EARLIER: Here's how a story in this morning's Indianapolis Star described Greg Ballard's "Peace In The Streets" crime-fighting campaign:
Ballard joined clergy, business leaders and civic groups at Christamore House, 502 N. Tremont St., on Friday morning as he launched his new street-level crime-fighting effort.
The words "new" and "launched" imply that Ballard is implementing something unique that he came up with on his own, yes?
From a story that ran in the Star on Feb. 8, 2006:
Mayor Bart Peterson and U.S. Attorney Susan Brooks joined community activists including Olgen Williams, executive director of Christamore House, to speak out Monday against the recent shootings of two women and four children who lived at a Westside apartment complex.
Keyonia R. Dunn, 20, and Erika L. Thornton, 31, were killed and four children ages 2 to 10 were injured Wednesday at the Forest Hills Apartments. Dunn's boyfriend, who is in jail in Bloomington on an unrelated charge, has been described as a "person of interest" in the case.
Aaron Williams, Olgen Williams' son and executive director of Peace in the Streets Youth, lived in the same complex until about a week before the shootings. He said the incident hit the entire city hard.
"We want to raise awareness and alertness that we're not about violence," he said. "We're about peace."
On July 27, 2006, the Star ran a list of recipients of funding from the Nina Masson Pulliam Charitable Trust. It included:
Christamore House, $75,000, to expand its Peace in the Streets program.
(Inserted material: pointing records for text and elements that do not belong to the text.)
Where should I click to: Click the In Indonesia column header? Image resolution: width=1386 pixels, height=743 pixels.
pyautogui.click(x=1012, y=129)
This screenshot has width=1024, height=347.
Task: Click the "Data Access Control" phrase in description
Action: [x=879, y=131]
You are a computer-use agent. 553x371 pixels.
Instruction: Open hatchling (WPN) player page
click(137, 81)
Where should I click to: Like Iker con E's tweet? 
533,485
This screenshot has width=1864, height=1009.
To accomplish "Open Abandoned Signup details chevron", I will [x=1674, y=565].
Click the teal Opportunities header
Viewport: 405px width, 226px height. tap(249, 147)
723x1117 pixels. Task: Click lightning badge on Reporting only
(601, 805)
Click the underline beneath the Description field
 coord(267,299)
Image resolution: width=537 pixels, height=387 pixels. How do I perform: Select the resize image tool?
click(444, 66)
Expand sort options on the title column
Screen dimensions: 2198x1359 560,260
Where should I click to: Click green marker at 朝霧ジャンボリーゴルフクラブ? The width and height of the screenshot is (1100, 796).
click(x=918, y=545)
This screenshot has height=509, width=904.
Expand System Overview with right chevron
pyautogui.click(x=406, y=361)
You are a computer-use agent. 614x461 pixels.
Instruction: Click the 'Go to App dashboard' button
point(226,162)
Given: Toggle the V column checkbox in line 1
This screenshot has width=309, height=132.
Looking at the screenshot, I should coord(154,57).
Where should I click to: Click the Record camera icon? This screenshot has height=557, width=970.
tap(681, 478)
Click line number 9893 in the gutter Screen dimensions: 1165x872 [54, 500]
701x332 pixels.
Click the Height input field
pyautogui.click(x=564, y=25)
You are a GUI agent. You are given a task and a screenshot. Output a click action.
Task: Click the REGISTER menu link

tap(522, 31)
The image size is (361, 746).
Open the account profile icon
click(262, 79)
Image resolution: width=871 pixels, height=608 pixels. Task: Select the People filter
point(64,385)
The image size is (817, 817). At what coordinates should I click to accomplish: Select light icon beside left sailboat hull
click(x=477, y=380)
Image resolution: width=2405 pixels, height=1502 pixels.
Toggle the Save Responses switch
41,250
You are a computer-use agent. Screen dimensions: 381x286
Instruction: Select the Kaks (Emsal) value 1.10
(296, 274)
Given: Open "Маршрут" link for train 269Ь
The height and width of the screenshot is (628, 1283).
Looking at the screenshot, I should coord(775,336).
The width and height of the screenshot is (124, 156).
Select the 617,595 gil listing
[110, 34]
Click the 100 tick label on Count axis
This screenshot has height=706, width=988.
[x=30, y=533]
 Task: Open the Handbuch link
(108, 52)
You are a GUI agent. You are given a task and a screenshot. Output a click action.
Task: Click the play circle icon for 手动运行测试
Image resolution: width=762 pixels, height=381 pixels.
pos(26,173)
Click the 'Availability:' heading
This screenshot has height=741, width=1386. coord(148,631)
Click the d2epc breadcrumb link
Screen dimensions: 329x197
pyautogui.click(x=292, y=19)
So, not only has this program been around for at least two years, including during the time when Ballard was complaining about crime being out of control, but it's funded through the organization that was run by Olgen Williams until he quit to become a deputy mayor a few months ago.
Furthermore, as noted in the February 2006 story and on the Christamore House website, the "Peace In The Streets" initiative is run by Williams' son, Aaron.
The question, then, is whether Williams, in his official capacity as deputy mayor, plans on funding a program run by his son with our taxpayer dollars.
It may be the best program in the world, but someone should remind Ballard of his anti-cronyism campaign promise: "All of my hires will be with the understanding that we work for the
citizens of Indianapolis, and not to protect our own power or that of
any organization."
For the record, if you take a gander at the Christamore House's 2006 Form 990, it looks like a big chunk of the organization's money comes from public sources, which further begs the question of whether Ballard, given his alleged disdain for conflicts of interest, would approve the potential distribution of taxpayer dollars under his control to his deputy mayor's son.
Overall, there's something here that doesn't look quite right, and it's not just the fact that the media bought into the notion that this initiative is something new.